Take a look at two cases where the U.S. government did not step in to help Griner-style, to better illustrate the demographic politics involved.
Marc Fogel is “the other American” imprisoned in Russia on minor drug charges. He previously taught history at the international Anglo-American School in Moscow, and was well-known and well-thought-of by diplomats not only from the U.S. but also from Great Britain, Canada, and elsewhere (Fogel is a better comparator case to Griner than Paul Whelan, whose espionage case is complicated and shares few details with Griner’s and Fogel’s dope runs. Whelan was also passed over largely unnoticed by the media just this April in the exchange of Trevor Reed, another former Marine who had been held for more than two years over a bar fight, for Konstantin Yaroshenko, a Russian pilot serving a 20-year federal prison sentence for drug smuggling.)
For the past 11 months, Fogel has been held in Russian detention centers for trying to enter the country with about half an ounce of medical marijuana he’d been prescribed in the United States for chronic pain after numerous injuries.

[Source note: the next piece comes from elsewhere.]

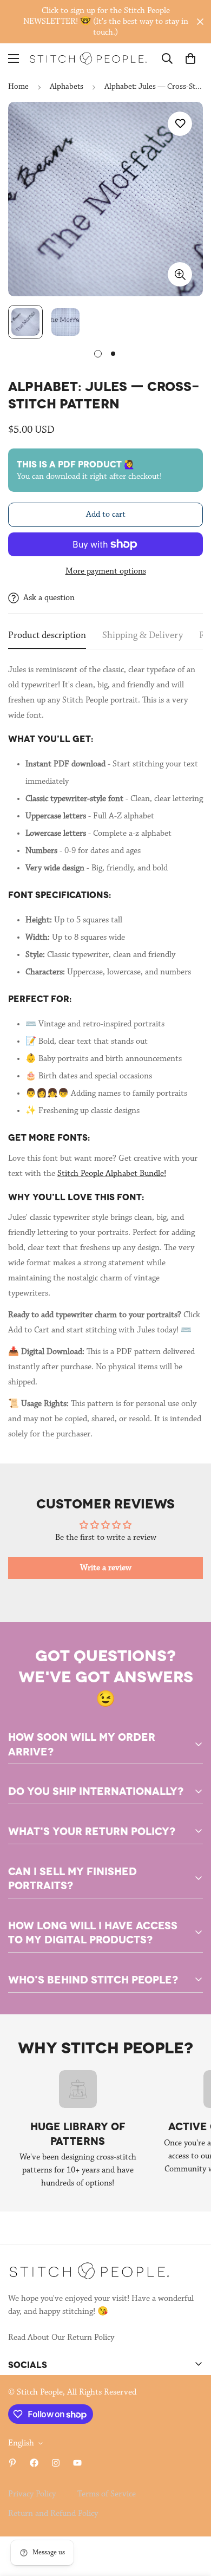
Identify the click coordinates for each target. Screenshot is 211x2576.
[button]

He is facing down a 14-year sentence. His trial included politicized accusations of close connections to the American embassy, was confused by a visa issue and his personal friendship with the ambassador, and false claims he aimed to sell marijuana to his students. All this led to a tougher than usual sentence. But the State Department has denied Fogel “wrongfully detained” status. Why not help Marc Fogel, President Biden?
Or consider the case in Japan of Navy lieutenant and former Mormon missionary Lieutenant Ridge Alkonis, currently locked up on a three-year sentence after two people were killed in a traffic accident doctors said may have been caused by a medical episode. Alkonis and his family hiked Mount Fuji when on the way home Alkonis blacked out at the wheel of his car and crashed, with his own family inside, in a restaurant parking lot, killing two Japanese citizens. Neurologists diagnosed Alkonis with Acute Mountain Sickness, which can cause sudden fainting up to 24 hours after rapid altitude change.
Alkonis’s family offered $1.65 million in compensation to the Japanese family for the loss of their relatives, along with an apology. The Japanese family, however, uncharacteristically refused the settlement and instead demanded jail time for Alkonis. Senator Mike Lee of Utah claims Alkonis is being targeted as a proxy for American forces stationed in Japan, who remain unpopular among many Japanese. On the face, the case certainly looks unfair and politicized in many ways. Why not help Lieutenant Alkonis, President Biden?
If neither of these cases catch your interest, as with Joe Biden, the State Department has thousands more to choose from. The point is not to have seen Brittney Griner suffer more; it’s to ask what makes her case special enough to warrant the designation “wrongfully detained” and the offer of a lopsided prison swap. If your answer is something other than her being a demographic showpiece, try again.